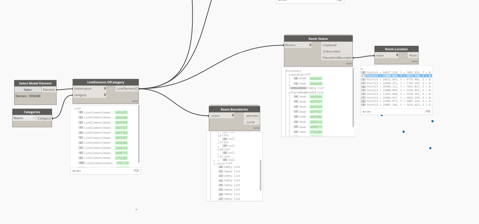Open the Rooms dropdown in the Categories node
The height and width of the screenshot is (224, 479).
point(24,118)
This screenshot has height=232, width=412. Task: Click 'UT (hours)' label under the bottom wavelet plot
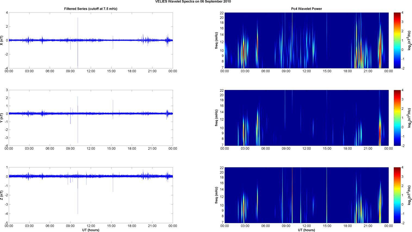tap(306, 230)
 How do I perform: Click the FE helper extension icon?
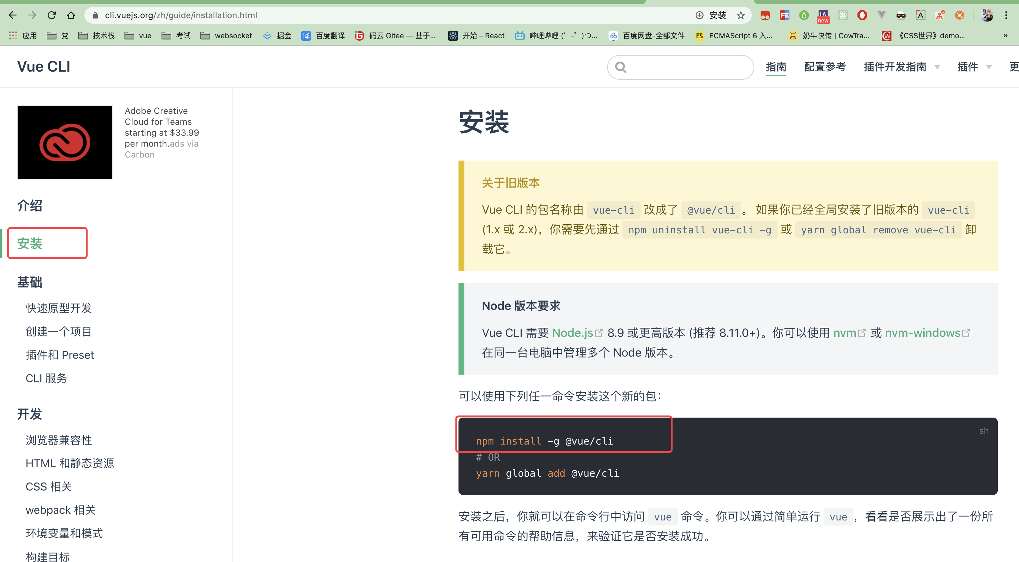[784, 15]
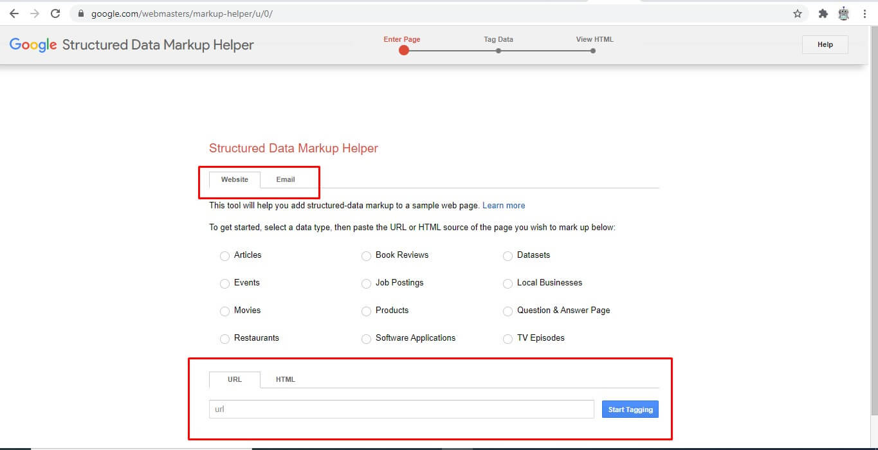
Task: Select the TV Episodes option
Action: tap(508, 338)
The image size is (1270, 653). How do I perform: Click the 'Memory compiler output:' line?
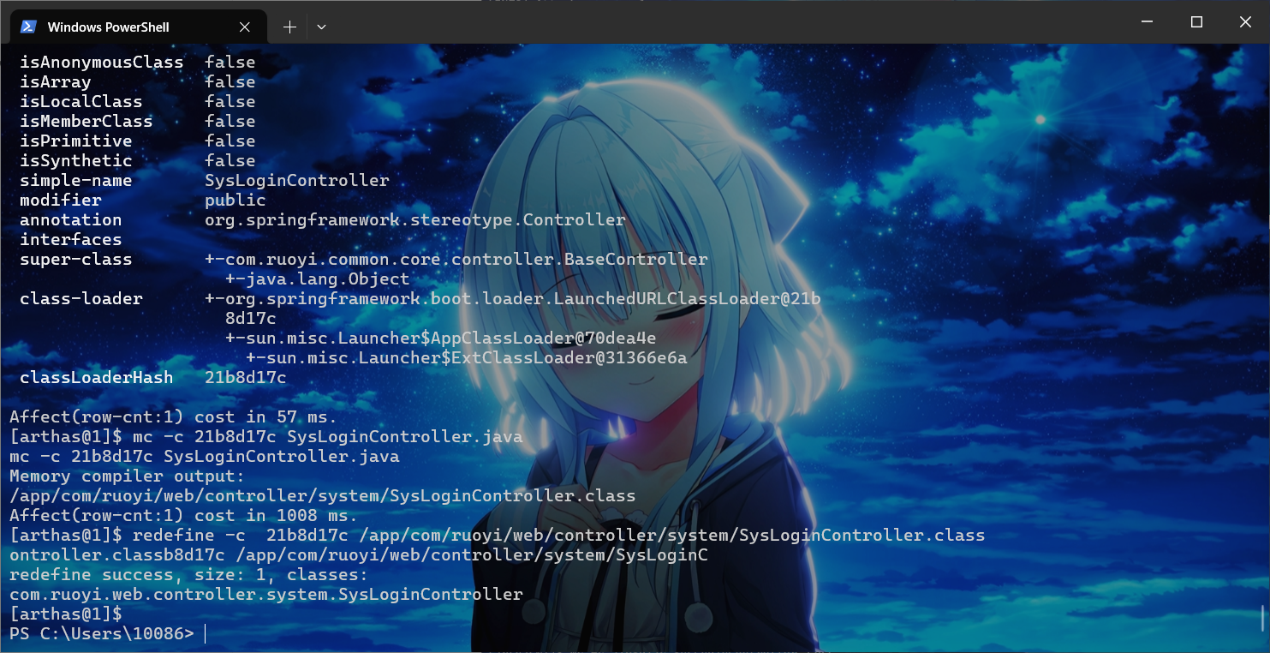[x=127, y=476]
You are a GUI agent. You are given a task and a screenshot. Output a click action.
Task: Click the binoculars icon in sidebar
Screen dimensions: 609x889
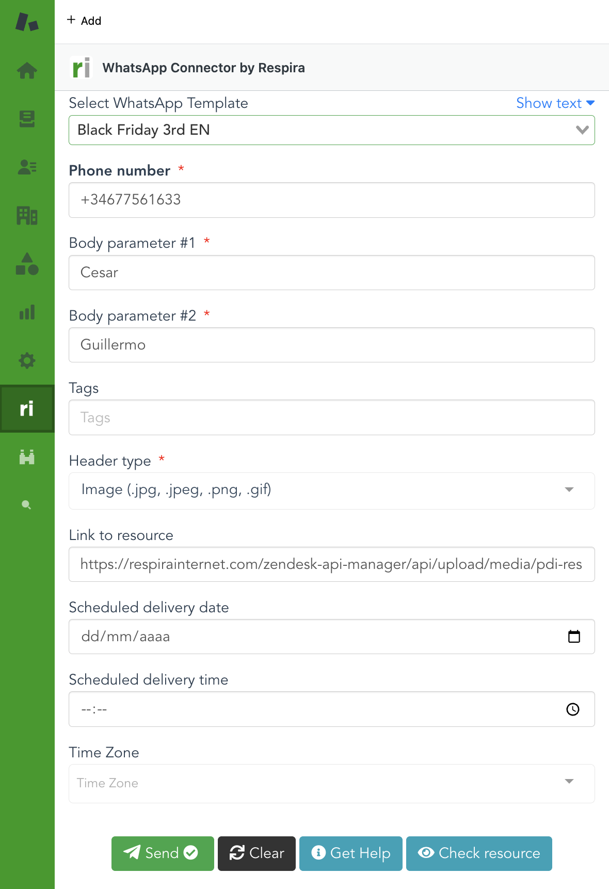27,457
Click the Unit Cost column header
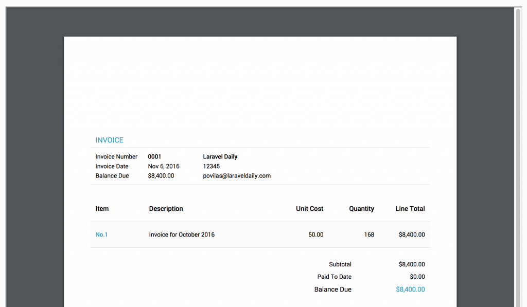This screenshot has width=527, height=307. tap(309, 208)
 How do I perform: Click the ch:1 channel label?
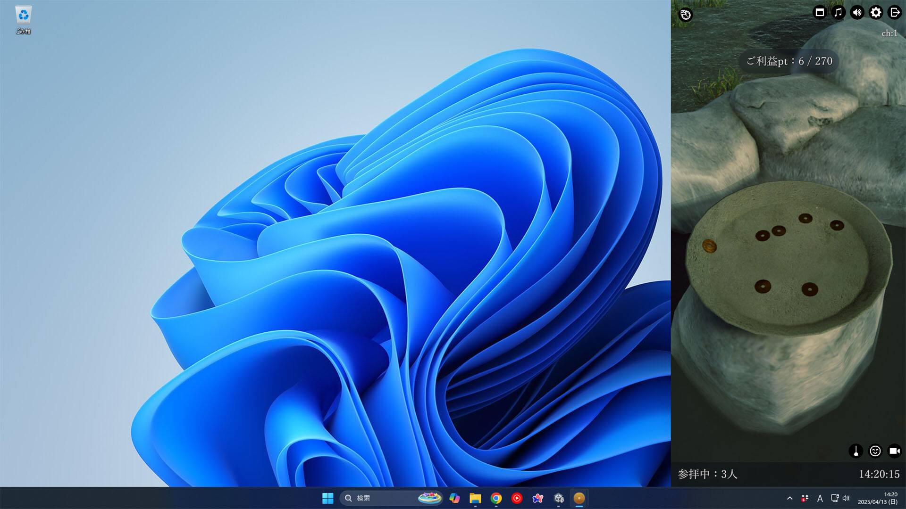889,33
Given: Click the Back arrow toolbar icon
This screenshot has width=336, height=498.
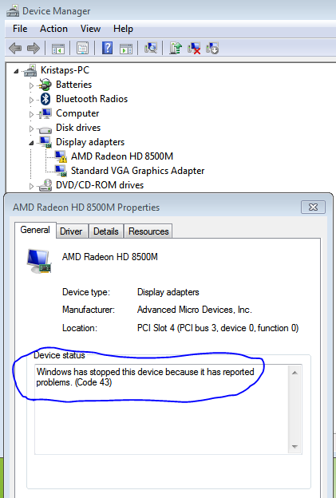Looking at the screenshot, I should (x=15, y=49).
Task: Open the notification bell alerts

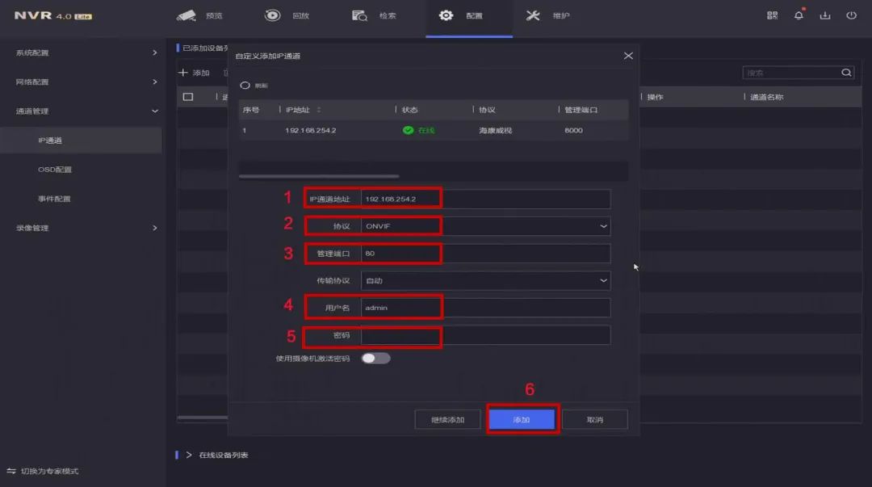Action: coord(799,15)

------------------------------------

* WHAT YOU HAVE TO DO *
Render every line of the records above as a Markdown table with two columns, "Row" for the row number and "Line" for the text of that line. Omit blank lines, and omit the pictures from the table.

* WRITTEN RESPONSE *
| Row | Line |
|---|---|
| 1 | Open the Rooms dropdown in the Categories node |
| 2 | The height and width of the screenshot is (224, 479). |
| 3 | point(24,118) |
| 4 | This screenshot has height=232, width=412. Task: Click 'UT (hours)' label under the bottom wavelet plot |
| 5 | tap(306, 230) |
| 6 |  How do I perform: Click the FE helper extension icon? |
| 7 | [784, 15] |
| 8 | Task: Select the TV Episodes option |
| 9 | Action: tap(508, 338) |
| 10 | The image size is (1270, 653). How do I perform: Click the 'Memory compiler output:' line? |
| 11 | [x=127, y=476] |
| 12 | You are a GUI agent. You are given a task and a screenshot. Output a click action. |
| 13 | Task: Click the binoculars icon in sidebar |
| 14 | Screen dimensions: 609x889 |
| 15 | 27,457 |
| 16 | Click the Unit Cost column header |
| 17 | This screenshot has width=527, height=307. tap(309, 208) |
| 18 |  How do I perform: Click the ch:1 channel label? |
| 19 | 889,33 |
| 20 | Given: Click the Back arrow toolbar icon |
| 21 | This screenshot has width=336, height=498. |
| 22 | Looking at the screenshot, I should (x=15, y=49). |
| 23 | Task: Open the notification bell alerts |
| 24 | Action: coord(799,15) |